> [Given data]:
-----
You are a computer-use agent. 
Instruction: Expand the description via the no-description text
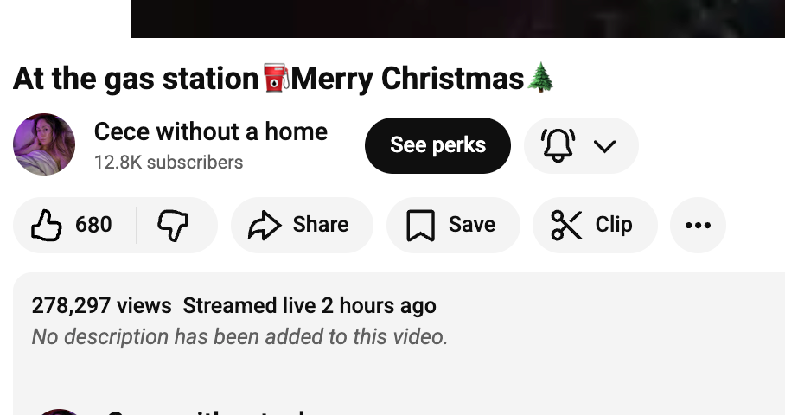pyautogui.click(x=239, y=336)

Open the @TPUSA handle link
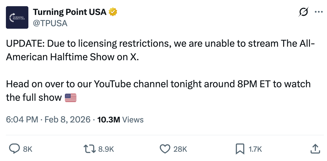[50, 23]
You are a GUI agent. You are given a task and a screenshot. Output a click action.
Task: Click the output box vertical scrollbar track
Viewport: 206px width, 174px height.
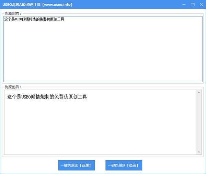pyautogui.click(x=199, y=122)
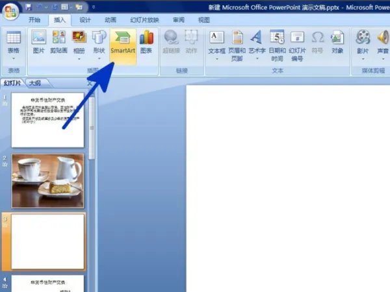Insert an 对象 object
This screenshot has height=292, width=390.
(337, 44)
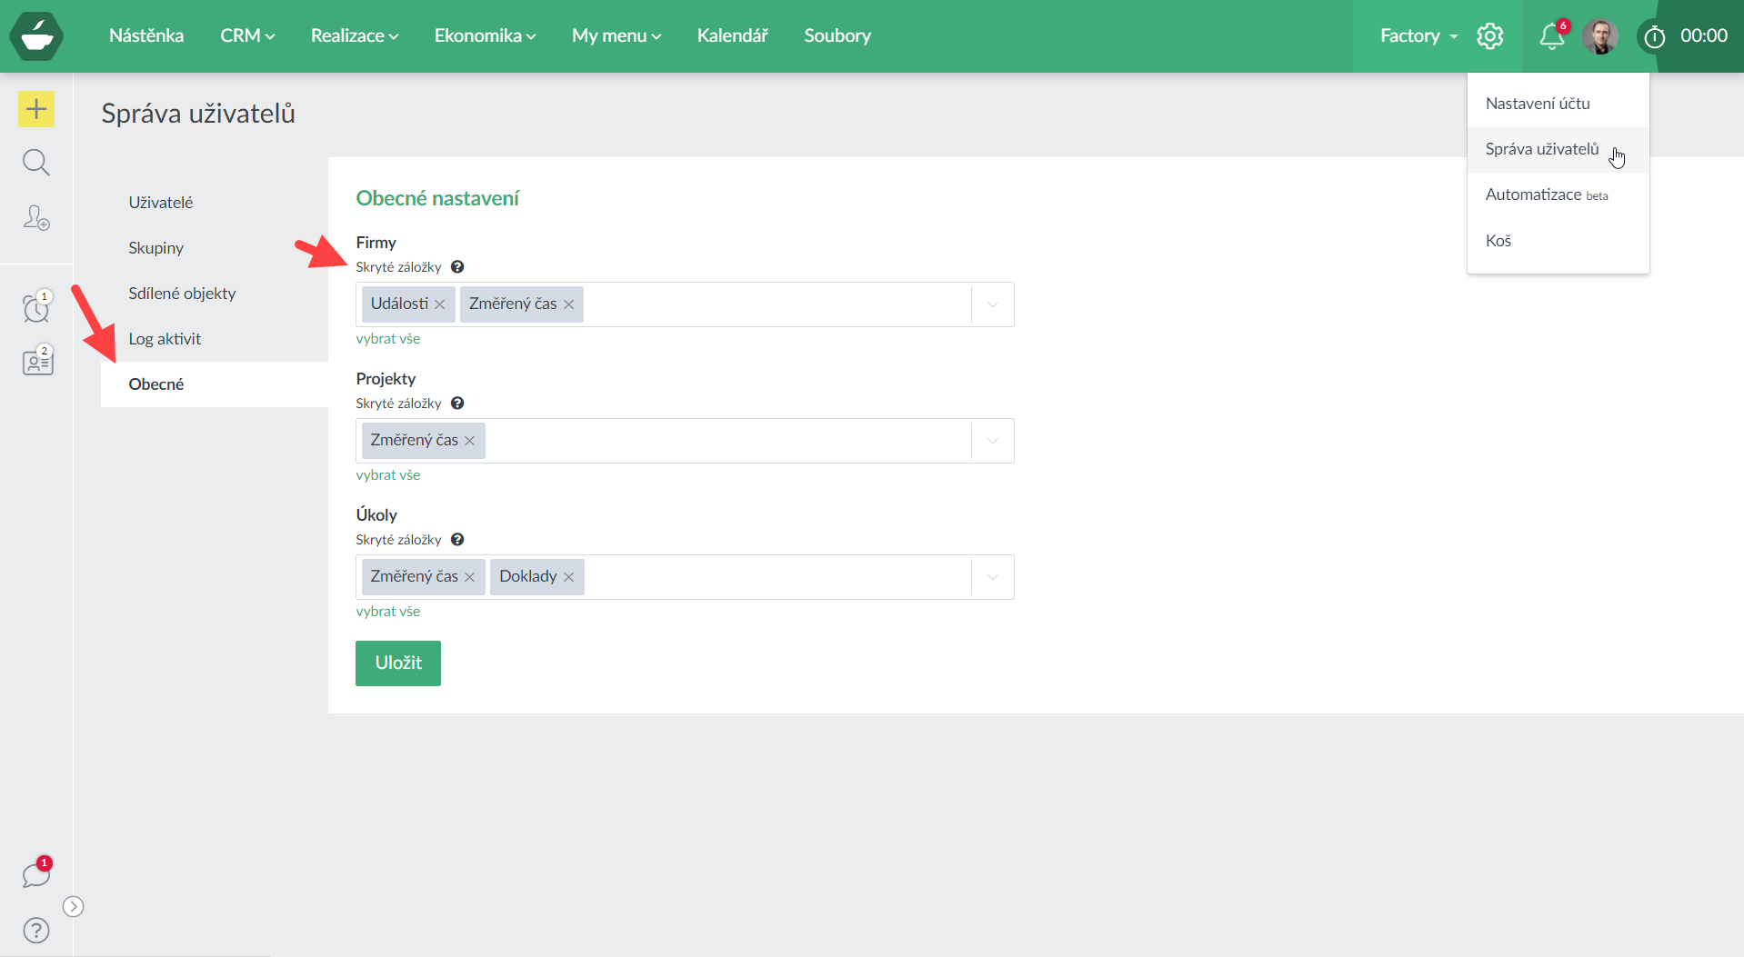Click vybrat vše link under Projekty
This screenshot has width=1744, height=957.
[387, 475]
-----
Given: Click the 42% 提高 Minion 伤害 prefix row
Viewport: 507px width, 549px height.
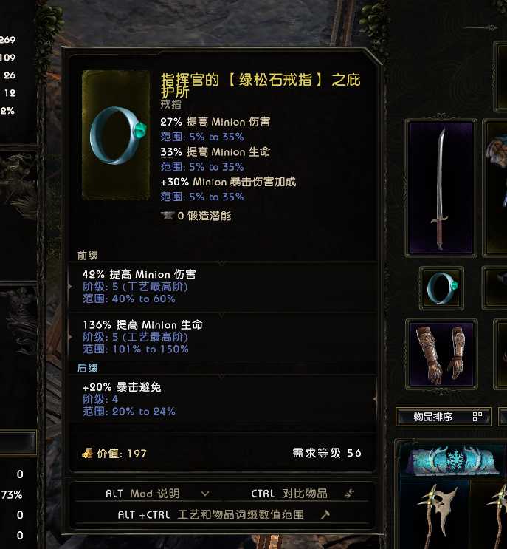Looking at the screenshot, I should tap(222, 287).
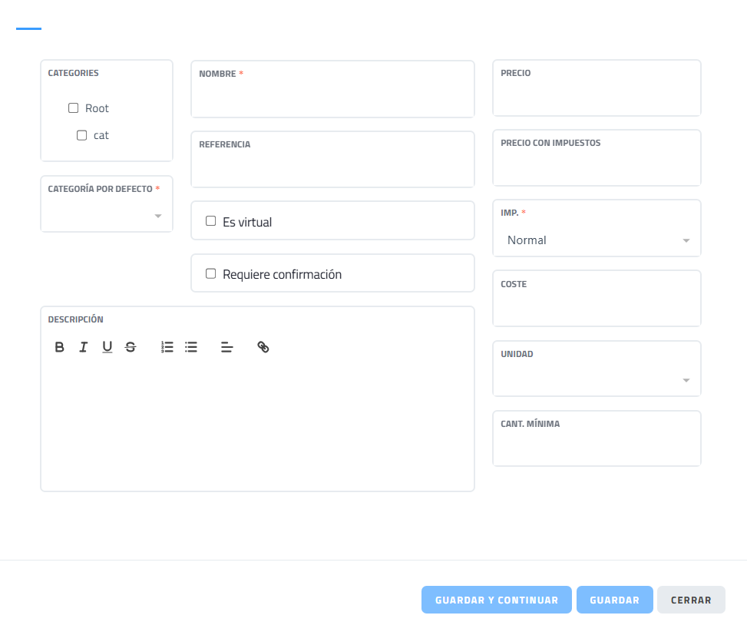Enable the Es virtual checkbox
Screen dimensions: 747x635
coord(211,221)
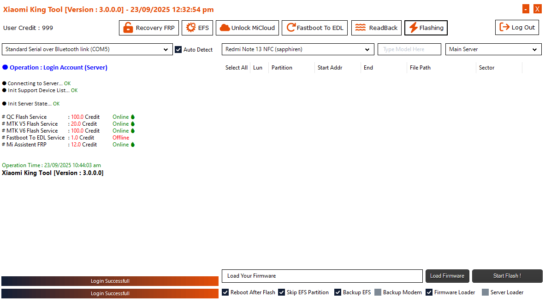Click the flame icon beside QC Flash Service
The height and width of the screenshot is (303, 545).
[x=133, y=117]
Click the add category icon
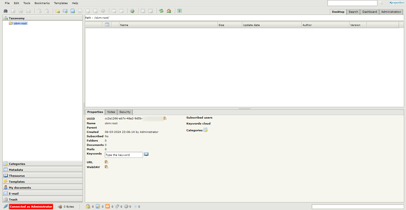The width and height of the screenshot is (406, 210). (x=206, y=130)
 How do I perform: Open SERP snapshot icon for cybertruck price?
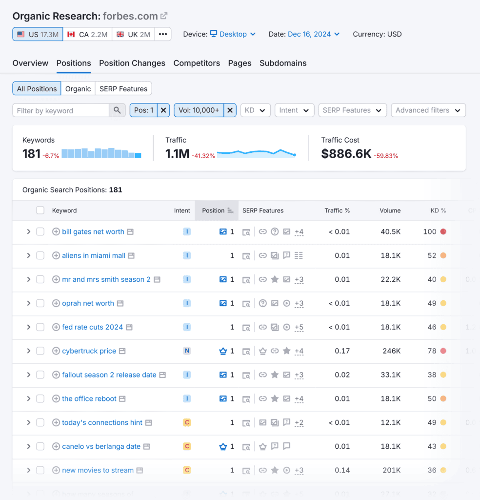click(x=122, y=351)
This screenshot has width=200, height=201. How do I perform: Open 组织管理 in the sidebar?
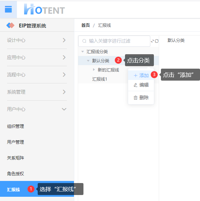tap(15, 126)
-----
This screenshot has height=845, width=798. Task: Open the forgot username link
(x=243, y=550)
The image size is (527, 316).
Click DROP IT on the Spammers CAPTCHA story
-----
> [Exercise prompt]:
An exact, complete copy of the lines above from the one with "The image size is (527, 316)." through the one with "Click DROP IT on the Spammers CAPTCHA story" is the whole answer.

> [Result of the task]:
The image size is (527, 316).
Click DROP IT on the Spammers CAPTCHA story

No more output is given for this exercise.